Fire-bellied Toad (Bombina orientalis) These mostly aquatic creatures have the warty skin of a toad, but swim and require moisture like most frogs. When in groups, Fire-bellied toads are often seen in amplexus, the mating posture where males grasp females around the waist to fertilize eggs. These frogs use skin colors for protection. The back side of the toad is green and black, providing camouflage from above. When disturbed, they throw their legs into the air revealing a bright red “fire
belly” to startle the intruder.
Long-nosed Horned Frog (Megophrys nasuta) These secretive frogs are leaf mimics. The pointed snout, projections over the eyes, and ridged “veins” running down the back help them disappear among leaf litter on the forest floor. The frogs lie motionless and ambush unsuspecting prey, including insects, spiders, crabs, scorpions, lizards, and other frogs.
Waxy Monkey Frog (Phyllomedusa sauvagii) South American monkey frogs climb through trees with grasping feet. The Waxy Monkey frog is unusual in its preference for hot, dry conditions. By recycling water in its kidneys, the frog is able to avoid expelling precious moisture in the form of urine. It also gives itself a rubdown with a waxy
secretion to limit water loss through the skin.
Dart Poison Frog (Dendrobates tinctorius, D. t. azureus, D. auratus, D. leucomelas) Dart Poison frogs from the rainforests of the Americas come in a dizzying
array of colors and patterns. A few species have been used by native tribes to poison the tips of blowdarts for hunting. Complex compounds in the skin secretions of dart frogs are now being studied by scientists for potential medical use. These hopping pharmacies have already provided a substitute for morphine which is non addictive and 100 times more potent.
Smokey Jungle Frog (Leptodactylus pentadactylus) These tropical-American frogs have impressive size and bulk. The meat from their powerful hind legs is prized throughout their range as a delicacy known locally as ‘mountain chicken’. When disturbed, they open their mouths and produce a loud “squawk”.
The Frog Frame – Check out the skeleton of the world’s largest frog, the African goliath frog.

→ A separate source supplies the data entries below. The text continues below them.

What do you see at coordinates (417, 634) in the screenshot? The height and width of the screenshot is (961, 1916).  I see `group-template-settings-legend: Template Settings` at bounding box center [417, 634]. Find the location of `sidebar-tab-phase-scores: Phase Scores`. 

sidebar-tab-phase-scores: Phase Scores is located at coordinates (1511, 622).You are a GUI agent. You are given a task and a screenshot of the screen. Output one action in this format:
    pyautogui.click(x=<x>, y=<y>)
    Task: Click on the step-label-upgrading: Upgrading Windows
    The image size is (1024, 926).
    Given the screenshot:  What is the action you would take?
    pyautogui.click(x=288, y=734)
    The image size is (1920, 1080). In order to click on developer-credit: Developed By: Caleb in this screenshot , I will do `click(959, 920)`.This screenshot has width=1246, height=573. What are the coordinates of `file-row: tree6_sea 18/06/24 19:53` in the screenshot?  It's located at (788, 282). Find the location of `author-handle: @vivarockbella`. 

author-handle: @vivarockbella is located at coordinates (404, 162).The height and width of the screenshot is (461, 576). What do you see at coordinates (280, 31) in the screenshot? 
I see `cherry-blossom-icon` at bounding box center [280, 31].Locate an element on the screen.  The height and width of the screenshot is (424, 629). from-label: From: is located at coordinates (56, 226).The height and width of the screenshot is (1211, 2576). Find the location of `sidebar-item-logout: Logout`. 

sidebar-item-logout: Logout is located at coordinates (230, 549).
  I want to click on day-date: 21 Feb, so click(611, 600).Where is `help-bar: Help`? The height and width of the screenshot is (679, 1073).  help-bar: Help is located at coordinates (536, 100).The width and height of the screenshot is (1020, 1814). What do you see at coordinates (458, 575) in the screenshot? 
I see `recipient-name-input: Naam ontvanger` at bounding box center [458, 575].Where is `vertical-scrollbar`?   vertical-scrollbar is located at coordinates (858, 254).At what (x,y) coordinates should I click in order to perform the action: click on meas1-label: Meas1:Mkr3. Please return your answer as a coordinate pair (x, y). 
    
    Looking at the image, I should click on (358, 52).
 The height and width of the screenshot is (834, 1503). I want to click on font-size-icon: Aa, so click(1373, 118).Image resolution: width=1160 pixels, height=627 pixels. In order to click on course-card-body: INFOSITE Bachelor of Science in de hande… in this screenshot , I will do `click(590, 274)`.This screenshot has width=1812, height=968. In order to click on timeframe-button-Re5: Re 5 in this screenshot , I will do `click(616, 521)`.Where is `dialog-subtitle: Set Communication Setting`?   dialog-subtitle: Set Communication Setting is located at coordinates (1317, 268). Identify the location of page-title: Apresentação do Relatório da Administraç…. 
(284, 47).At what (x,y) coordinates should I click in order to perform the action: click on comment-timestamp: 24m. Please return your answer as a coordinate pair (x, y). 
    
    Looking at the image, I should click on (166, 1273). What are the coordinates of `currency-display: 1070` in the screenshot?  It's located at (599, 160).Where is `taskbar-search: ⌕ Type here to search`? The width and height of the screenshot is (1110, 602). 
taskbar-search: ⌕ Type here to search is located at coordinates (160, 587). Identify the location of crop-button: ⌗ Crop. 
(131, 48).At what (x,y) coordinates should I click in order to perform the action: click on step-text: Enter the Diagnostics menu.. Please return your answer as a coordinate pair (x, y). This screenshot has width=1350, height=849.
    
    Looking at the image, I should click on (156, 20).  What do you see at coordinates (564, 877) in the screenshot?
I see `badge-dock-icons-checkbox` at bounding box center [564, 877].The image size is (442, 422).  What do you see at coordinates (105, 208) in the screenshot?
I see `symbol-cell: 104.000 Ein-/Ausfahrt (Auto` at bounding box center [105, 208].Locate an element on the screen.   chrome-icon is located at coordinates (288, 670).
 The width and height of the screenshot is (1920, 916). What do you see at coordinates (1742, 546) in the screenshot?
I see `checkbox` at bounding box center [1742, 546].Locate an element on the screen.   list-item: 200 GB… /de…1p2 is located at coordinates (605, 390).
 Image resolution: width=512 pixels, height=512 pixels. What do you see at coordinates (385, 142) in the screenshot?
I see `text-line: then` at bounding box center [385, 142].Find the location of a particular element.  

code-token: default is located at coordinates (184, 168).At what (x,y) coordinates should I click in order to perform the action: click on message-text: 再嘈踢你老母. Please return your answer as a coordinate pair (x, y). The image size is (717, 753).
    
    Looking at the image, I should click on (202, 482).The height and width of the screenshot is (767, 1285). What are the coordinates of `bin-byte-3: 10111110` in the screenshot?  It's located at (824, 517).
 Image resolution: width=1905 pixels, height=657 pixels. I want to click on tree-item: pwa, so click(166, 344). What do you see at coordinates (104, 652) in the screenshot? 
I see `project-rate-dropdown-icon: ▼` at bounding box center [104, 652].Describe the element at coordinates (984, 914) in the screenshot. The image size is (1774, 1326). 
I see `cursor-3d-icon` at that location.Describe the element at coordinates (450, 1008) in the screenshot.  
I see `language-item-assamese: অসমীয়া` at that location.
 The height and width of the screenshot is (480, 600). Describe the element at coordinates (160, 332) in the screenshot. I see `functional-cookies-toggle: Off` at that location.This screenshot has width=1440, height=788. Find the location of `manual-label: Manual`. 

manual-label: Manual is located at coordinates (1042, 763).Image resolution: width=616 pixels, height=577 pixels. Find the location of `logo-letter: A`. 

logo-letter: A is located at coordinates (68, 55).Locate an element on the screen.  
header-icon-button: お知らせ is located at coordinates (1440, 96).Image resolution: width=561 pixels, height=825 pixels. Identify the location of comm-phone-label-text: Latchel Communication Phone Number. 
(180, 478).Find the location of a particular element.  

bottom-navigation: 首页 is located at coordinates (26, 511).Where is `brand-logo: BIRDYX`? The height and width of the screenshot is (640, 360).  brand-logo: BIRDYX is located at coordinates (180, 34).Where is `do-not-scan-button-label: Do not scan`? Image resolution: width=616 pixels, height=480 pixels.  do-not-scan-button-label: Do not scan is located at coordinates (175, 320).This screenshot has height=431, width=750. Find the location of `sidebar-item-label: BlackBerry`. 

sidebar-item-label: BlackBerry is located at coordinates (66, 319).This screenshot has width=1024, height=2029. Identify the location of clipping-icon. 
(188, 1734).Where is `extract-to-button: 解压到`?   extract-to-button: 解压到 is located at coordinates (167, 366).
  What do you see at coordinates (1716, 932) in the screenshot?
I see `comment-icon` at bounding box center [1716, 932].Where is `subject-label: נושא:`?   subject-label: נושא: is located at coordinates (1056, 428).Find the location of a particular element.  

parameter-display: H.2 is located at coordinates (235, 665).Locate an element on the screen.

Learn how the frog’s skeleton allows it to out jump Olympic athletes.
Metamorphosis – Examine the stages of metamorphosis with preserved specimens.
Find a Frog – Some frogs are incredibly good at blending into their environments. Can you find the hidden frogs in these photos?
Frog or Toad? – Try to guess the differences between frogs and toads – it’s not as easy as it sounds.
On the Move – Push buttons to activate video clips of frogs jumping, swimming, walking, climbing, and gliding.
Leap Frog – Spin an old-fashioned zoetrope to see how a frog jumps.
Catching Food – Push buttons to activate video clips of frogs eating.
Create a Chorus – Push buttons to activate recorded frog calls. Overlap them to make a nighttime chorus.
Fun Frog Facts – Test your frog IQ on subjects from basic to bizarre.
Nests and Nurseries – Frogs are the most reproductively diverse vertebrate animals. Learn how various frogs protect their eggs and tadpoles.
Froguts – Perform a virtual frog dissection without hurting any frogs.